From AV Magazine (Darron Kirkby):
[Start-up] StoryFile creates a digital clone of the subject by using 20 synchronised cameras to record them answering a series of questions. The footage is then processed, with clips tagged and used to train an artificial intelligence (AI) that can provide responses to questions in natural language.
One of the first users of the technology was Marina Smith MBE—the mother of StoryFile's chief executive Dr Stephen Smith—who died in June at the age of 87. In January, Smith, the co-founder of the UK's National Holocaust Centre and Museum, chose topics she thought her friends and family would want to ask about at her funeral. She then spent several hours over a two-day period recording two-minute video answers to 75 from a database of 250,000 potential questions, using a webcam and her computer.
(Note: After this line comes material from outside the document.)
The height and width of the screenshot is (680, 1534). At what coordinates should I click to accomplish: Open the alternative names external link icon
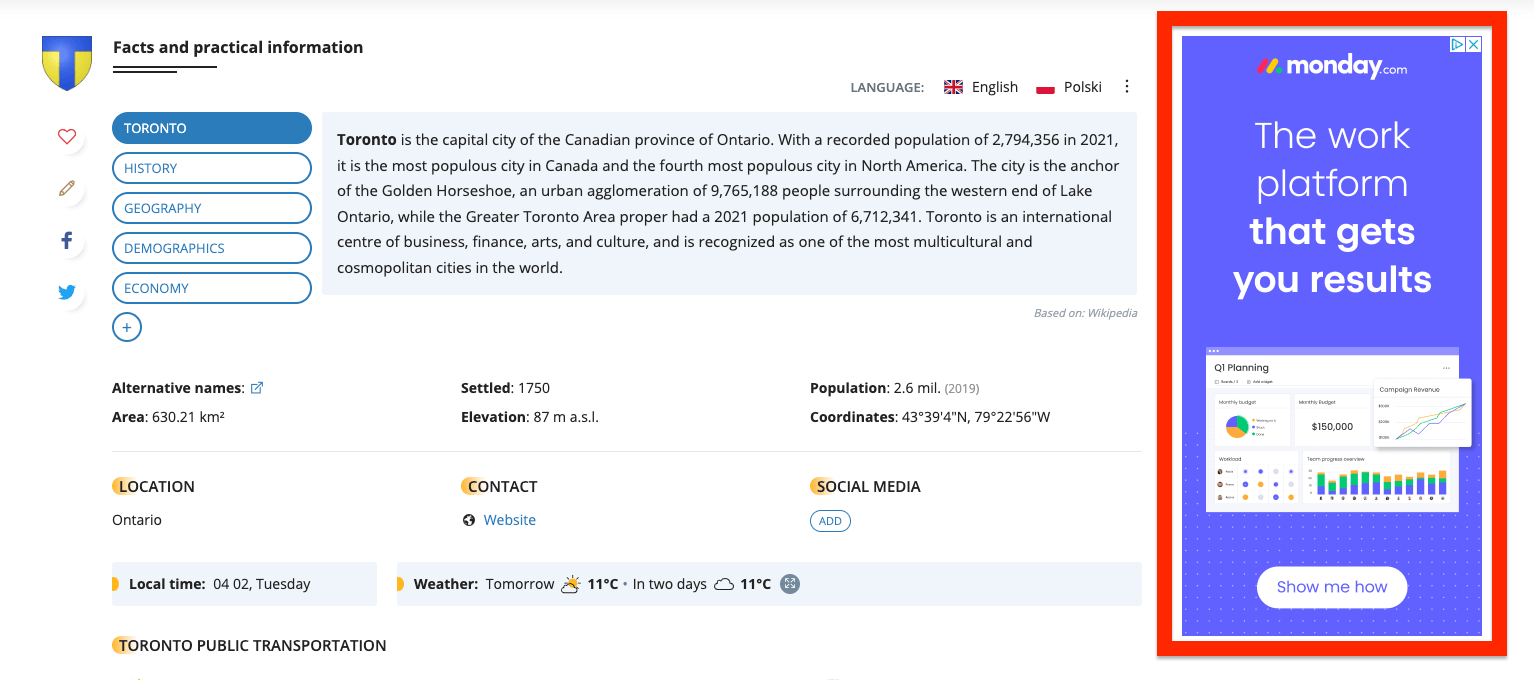[x=257, y=388]

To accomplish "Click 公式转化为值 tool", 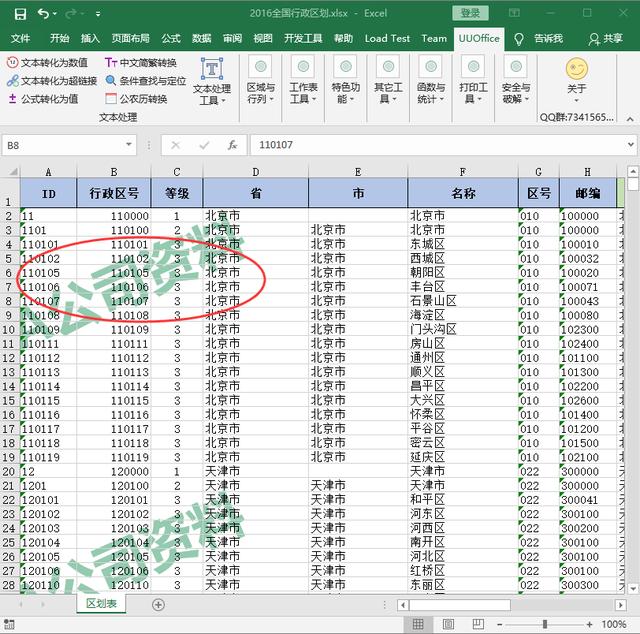I will pos(43,99).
At her funeral, Smith addressed her friends and family through a pre-recorded video about her life and spirituality. She was also able to answer questions from her loved ones during the memorial service, with the hologram creating the illusion of a real-time conversation.
Not the sort of thing I'd really want at a loved one's funeral, and the Smiths (both mother and son) may have been unusually interested in the technology. Still, others might disagree; and I can imagine that, once the software gets good enough, people might want to occasionally "talk" to their dead friends or family members—or perhaps have their children get to know their ancestors this way.